To complete the chronological statement of events, it is only necessary to add that on the 6th of July Galileo left Rome for Sienna, where he remained with Archbishop Piccolomini, one of his most intimate friends, until the month of December. He then returned to his own home at Arcetri, near Florence.
It was here he received the oft-described and well-known visit of Milton, then in the prime of youth. In 1638, he transferred his residence to Florence, where he occupied himself with scientific pursuits, his negotiation with Holland for the use of his discovery concerning the longitude, the publication of his book Dialoghi delle Nuove Scienze at Leyden, (1638,) correspondence with scientific men, and visits from his friends.
He died on the 8th of January, 1642, in the seventy-eighth year of his age.
"The noblest eye," wrote his friend Father Castelli, announcing his death, "which nature ever made, is darkened; an eye so privileged and gifted with such rare powers that it may truly be said to have seen more than the eyes of all that are gone, and to have opened the eyes of all that are to come."
We now pass to the consideration of the exact condition of
The Scientific Question
as it existed in 1633, leaving, of course, aside all discussion of its theological or scriptural connection.

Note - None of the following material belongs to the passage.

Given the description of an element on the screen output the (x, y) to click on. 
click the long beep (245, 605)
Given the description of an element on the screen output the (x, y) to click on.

Without going back so far as Pythagoras, the new system in 1633 was not original with Galileo, nor even with Copernicus, who is said to have received the germ of his new doctrine at Bologna from the hypothesis of Dominicus Maria on the variability of the axis of the earth; and it would be most interesting, did space allow, to review the intellectual struggles of the predecessors (ad astra) of the Polish priest with a theory they felt to be true, but were powerless to demonstrate even to themselves.